#### QUESTIONS
1. According to the news article about the Philadelphia flight hoax, how much bond must be posted before Christopher Shell can be released?
2. Carry on the news article about the Philadelphia flight hoax, picking up after its final sentence.

#### TEXT
==============================
Christopher Shell, a victim of a Philadelphia airplane explosives hoax,… (Dallas Fort Worth Airport…)
Christopher Shell celebrated his 29th birthday as the victim of a security hoax that forced authorities to order his flight back to Philadelphia. He celebrated the day after his birthday in custody in Texas on unrelated misdemeanor drug charges.
Shell was turned over to Collin County authorities in Texas on Friday morning, officials said. He was being held on two misdemeanor warrants, possession of a controlled substance and possession of less than two ounces of marijuana, Lt. John Norton said in a telephone interview with the Los Angeles Times.
Shell will be held pending the posting of $3,000 bond, the sheriff’s spokesman said.
Shell, who says on his Facebook page that he's from Keller, Texas, was traveling to Texas on Thursday when his U.S. Airways flight to Dallas was ordered back to Philadelphia, where Shell now lives. Authorities there had received a report that liquid explosives were on the flight.
The plane was searched and no explosives were found. Shell, who had been taken off of the plane to be questioned in connection with the tip, was described as the victim of a nasty hoax. Both he and the flight, which originally carried 74 passengers and crew members, were cleared and allowed to proceed to the Dallas-Fort Worth Airport.
==============================
#### EXTRACTED DATA
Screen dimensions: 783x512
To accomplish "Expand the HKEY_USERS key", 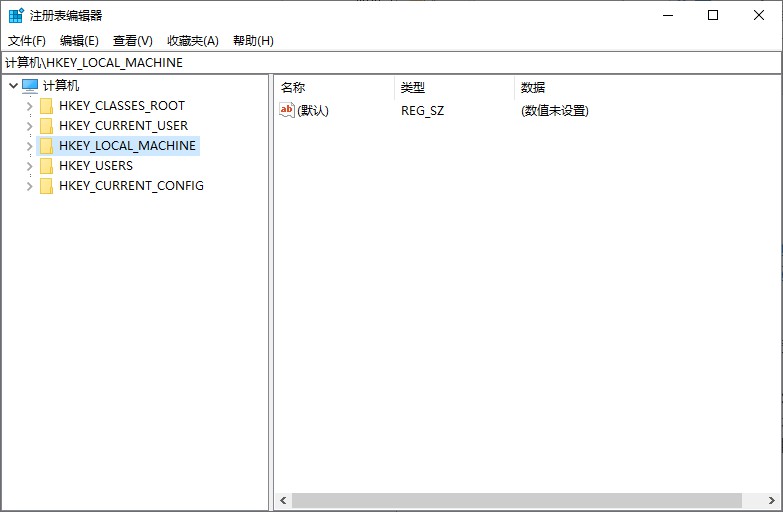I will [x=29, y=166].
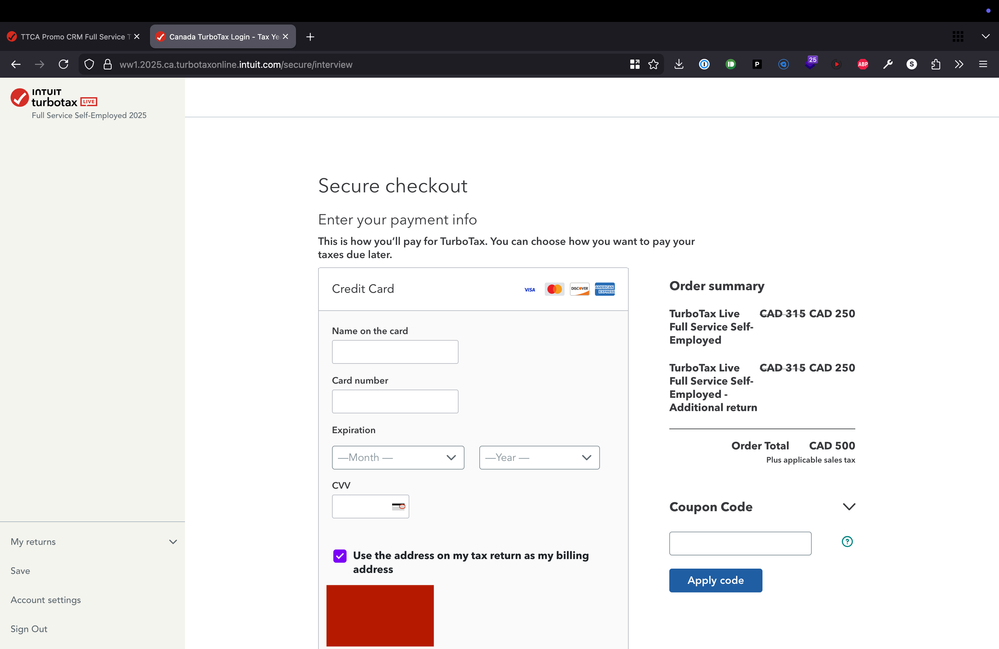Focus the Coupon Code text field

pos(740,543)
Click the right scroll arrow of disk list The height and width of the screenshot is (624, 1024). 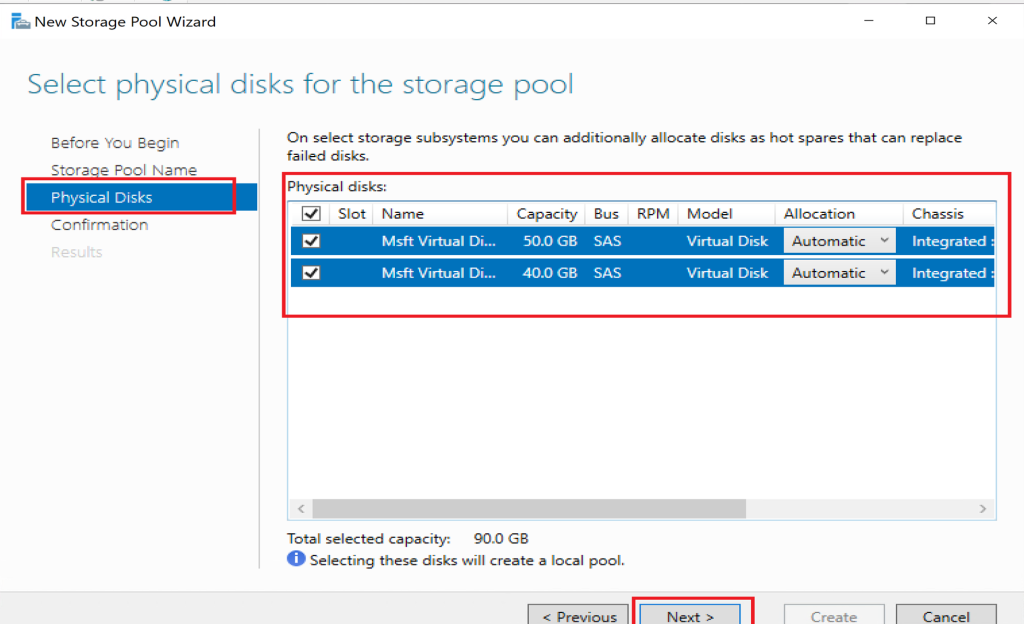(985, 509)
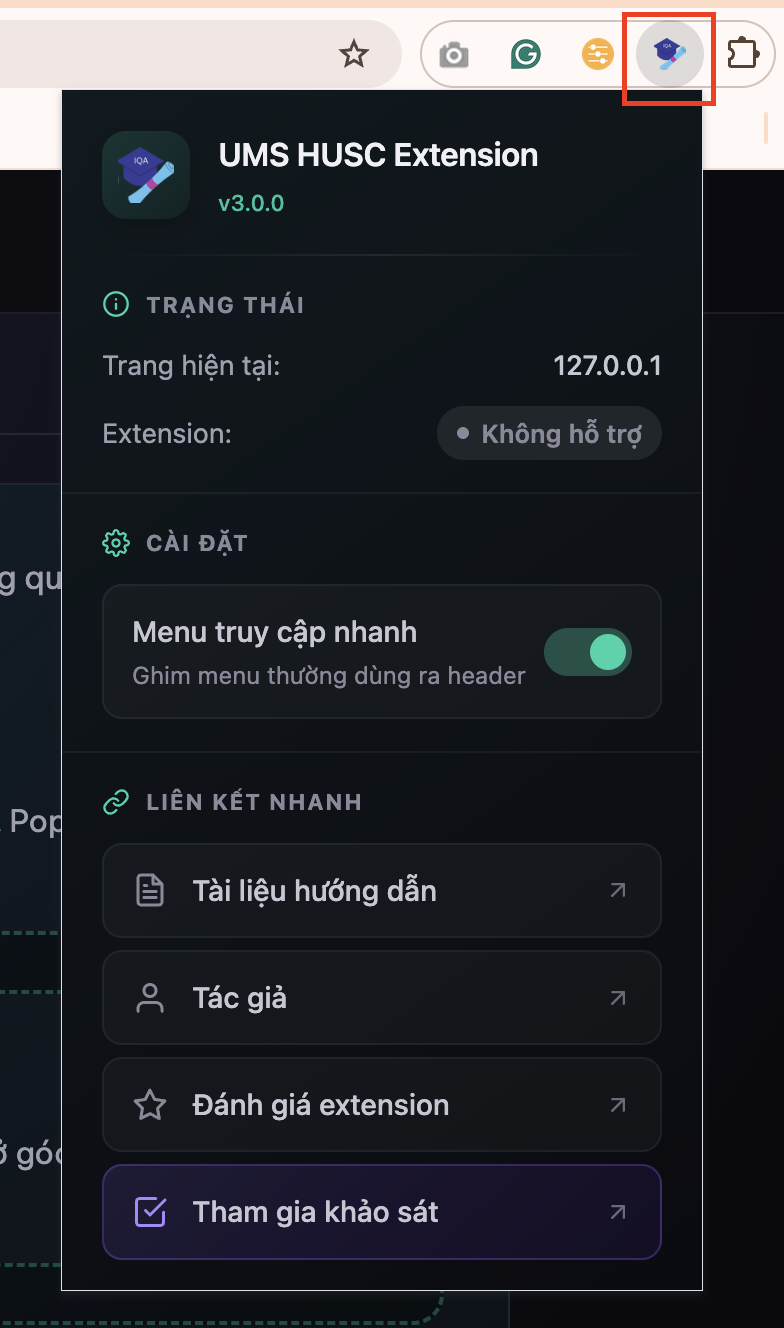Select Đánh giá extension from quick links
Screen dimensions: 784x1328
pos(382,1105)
==============================
#### RESPONSES IN ORDER
1. $3,000.

2.
But when Shell arrived at the Dallas airport, he was taken into custody by police on the outstanding warrants, according to David Magana, an airport spokesman. Shell was held at the airport jail overnight and turned over to Collin County officials at 9:30 a.m. Friday, Magana said.
According to Norton of the Collin County Sheriff’s Office, Shell was in the county jail in October 2011, and was probably released after posting bond. The warrants were issued weeks later, he said.
Normally Texas does not seek extradition of anyone wanted in connection with misdemeanor charges, so officials would not have pursued Shell in Philadelphia, Norton said.
No arrests have been made in the hoax that led the plane to return to Philadelphia.